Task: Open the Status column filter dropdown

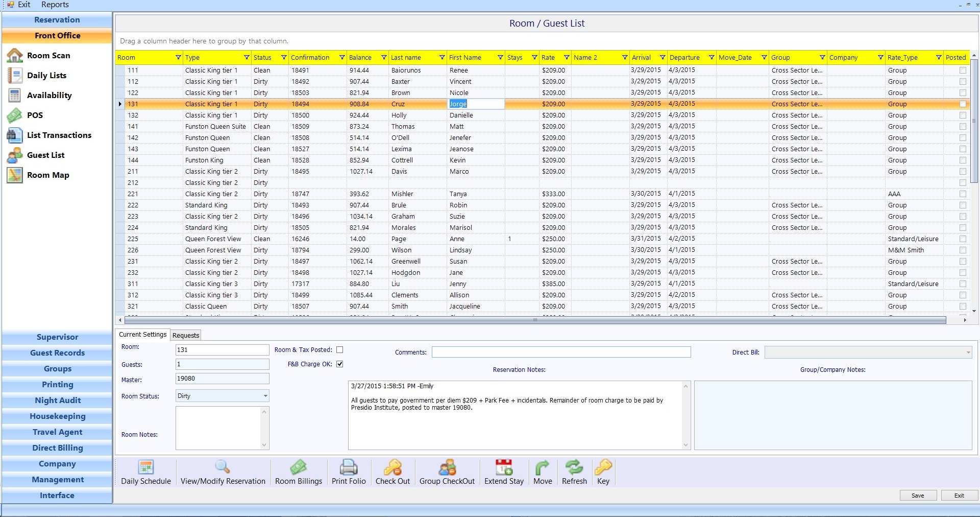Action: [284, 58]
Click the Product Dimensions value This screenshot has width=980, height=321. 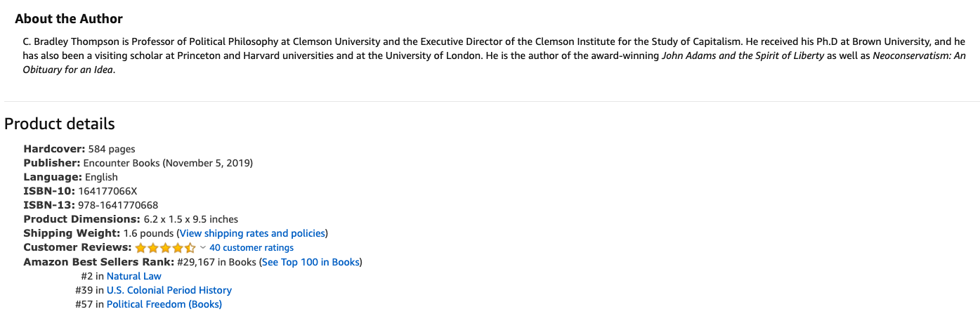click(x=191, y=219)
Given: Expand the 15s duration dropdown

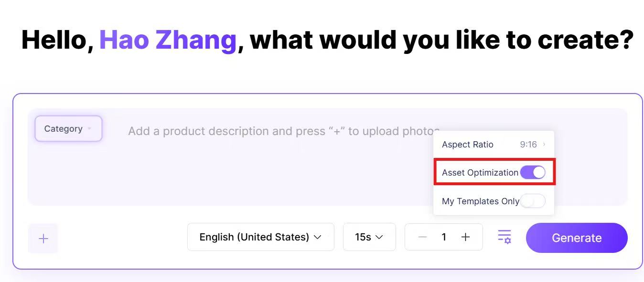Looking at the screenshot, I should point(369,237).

□ □ □

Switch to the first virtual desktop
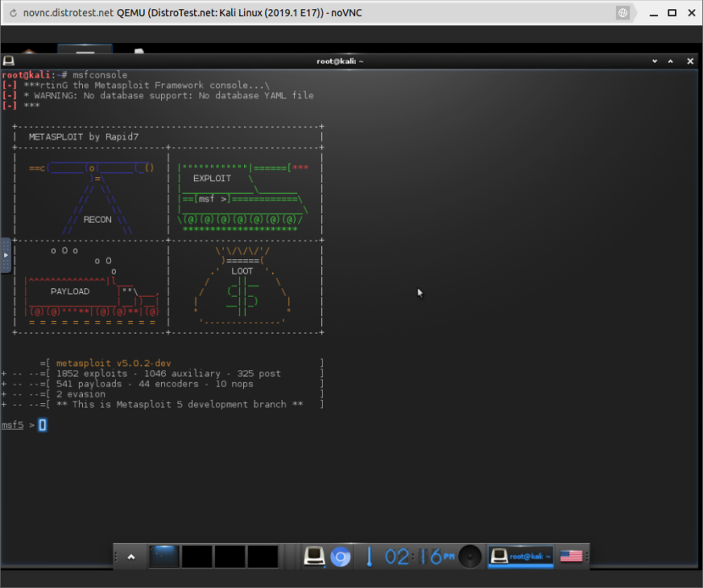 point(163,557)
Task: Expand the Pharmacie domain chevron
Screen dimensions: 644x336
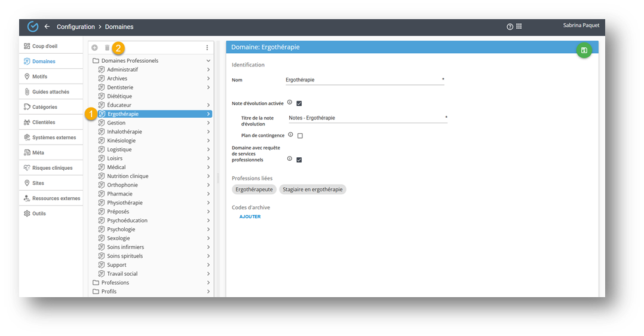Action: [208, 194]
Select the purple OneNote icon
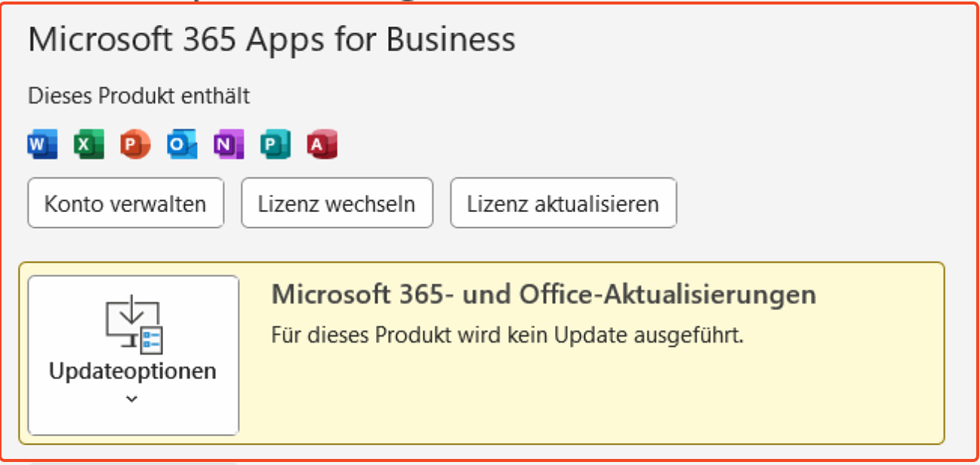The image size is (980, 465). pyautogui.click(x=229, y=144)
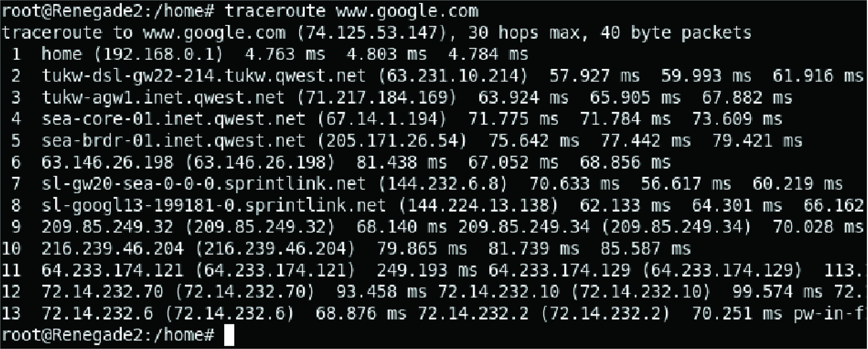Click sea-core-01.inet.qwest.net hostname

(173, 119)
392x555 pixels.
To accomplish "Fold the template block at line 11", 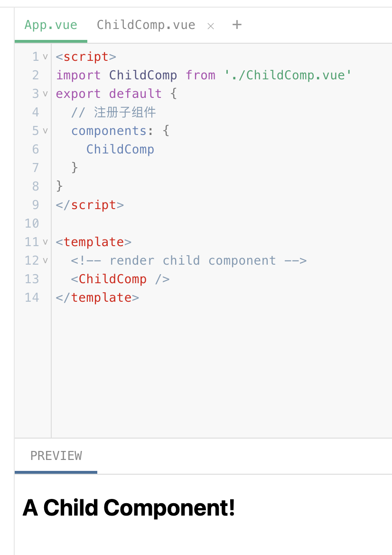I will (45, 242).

□ □ □

**What the exercise asks**
In the listing above, find the line with "Task: Expand the Pharmacie domain chevron" and the line with "392x555 pixels.". Set down both and every line between them, minus the pictures.

**Response to the exercise**
Task: Expand the Pharmacie domain chevron
Screen dimensions: 644x336
Action: [208, 194]
Select the purple OneNote icon
The image size is (980, 465). pyautogui.click(x=229, y=144)
Click sea-core-01.inet.qwest.net hostname

(173, 119)
392x555 pixels.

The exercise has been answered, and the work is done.